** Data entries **
"""
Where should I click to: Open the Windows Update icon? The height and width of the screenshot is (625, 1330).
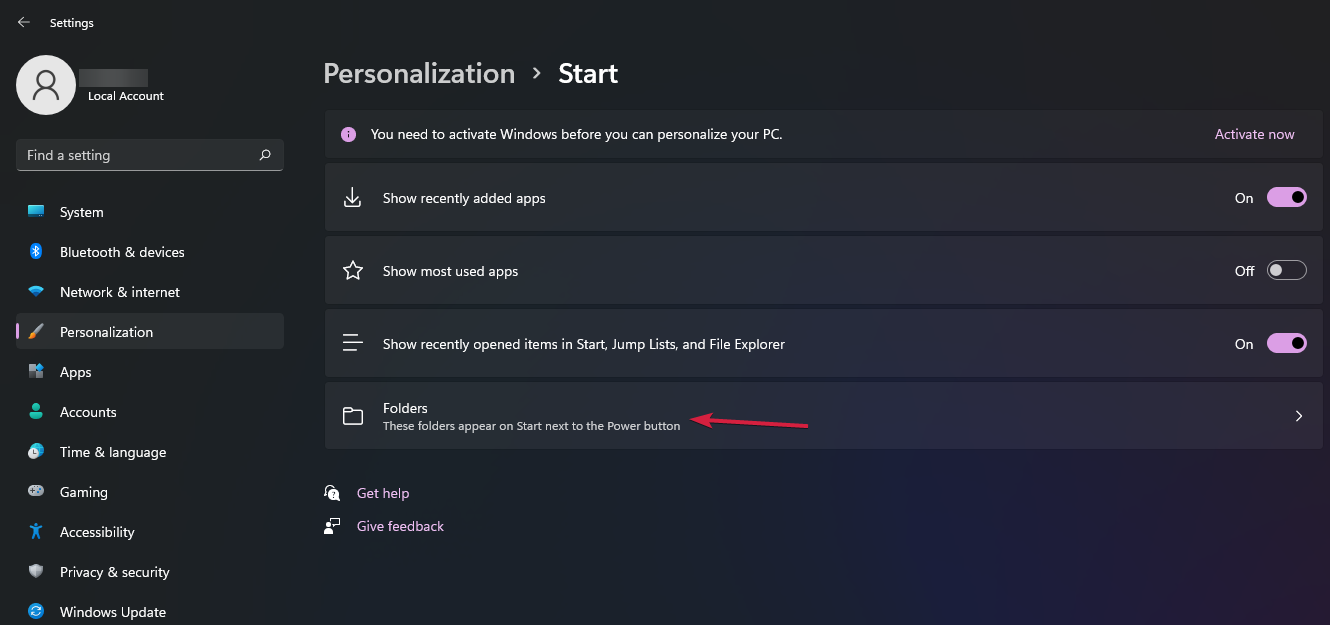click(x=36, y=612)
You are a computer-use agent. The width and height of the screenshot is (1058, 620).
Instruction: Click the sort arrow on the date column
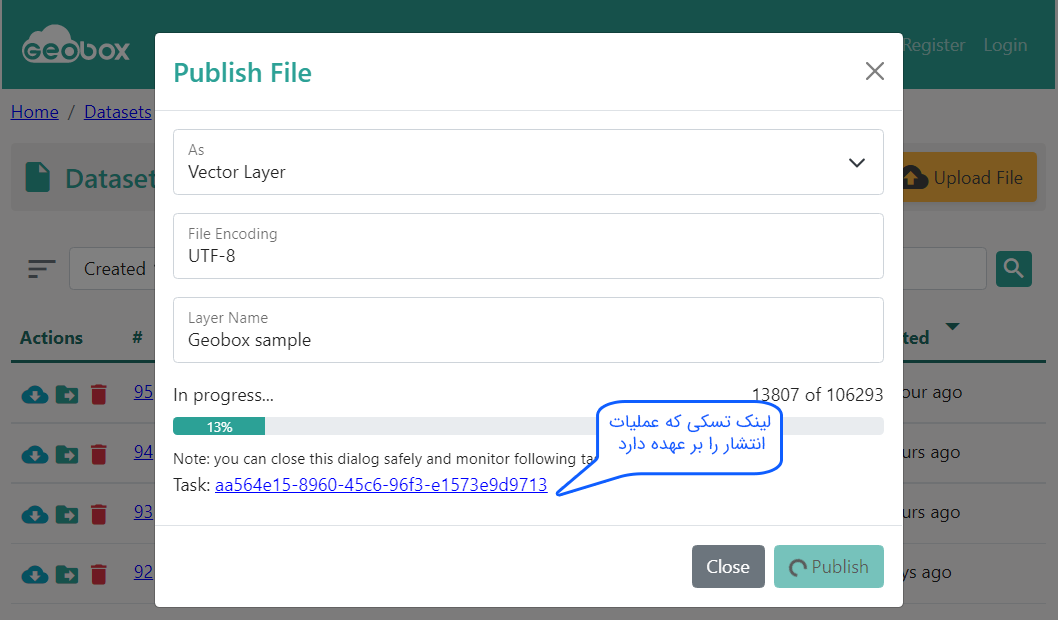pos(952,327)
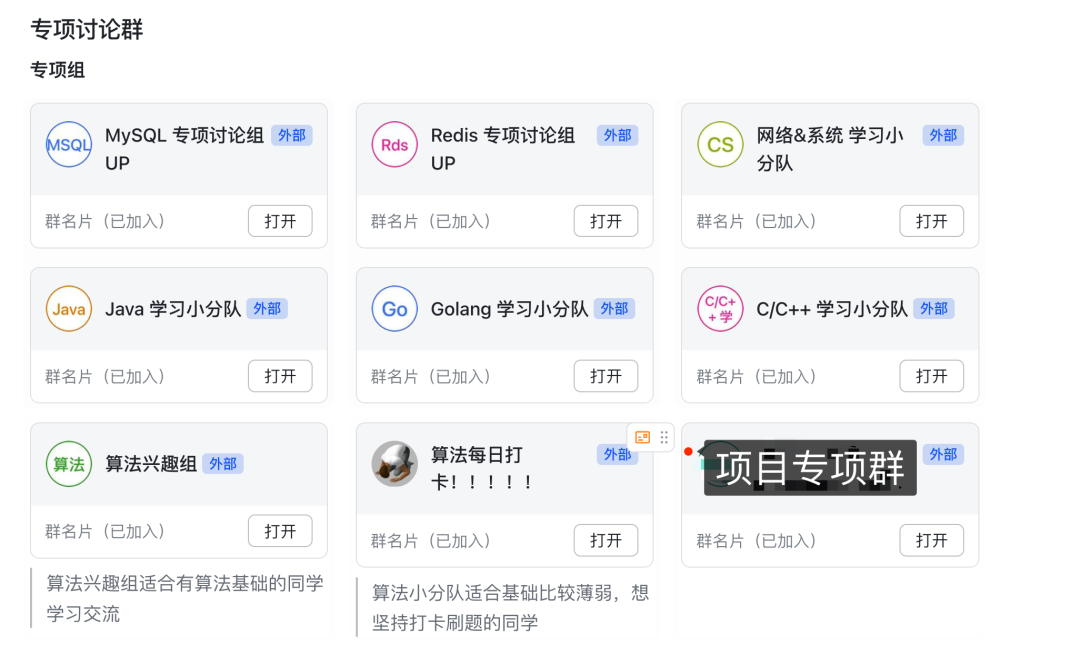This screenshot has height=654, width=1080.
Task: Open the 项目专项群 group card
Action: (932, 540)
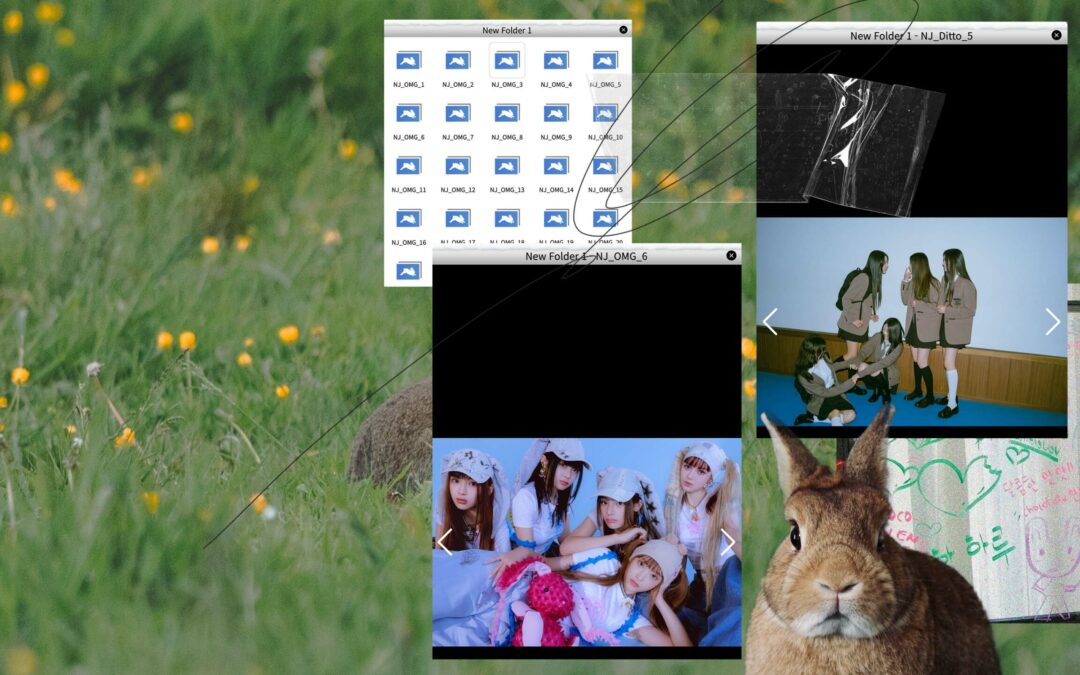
"""
Leaving the pictures out, reproduce the entries above exactly.

** Written response **
Where should I click to: Open the Windows Update icon? The height and width of the screenshot is (625, 1330).
click(x=36, y=612)
You are a computer-use agent. The width and height of the screenshot is (1058, 620).
Instruction: Click the sort arrow on the date column
pos(952,327)
This screenshot has height=654, width=1080.
Task: Open the 项目专项群 group card
Action: (932, 540)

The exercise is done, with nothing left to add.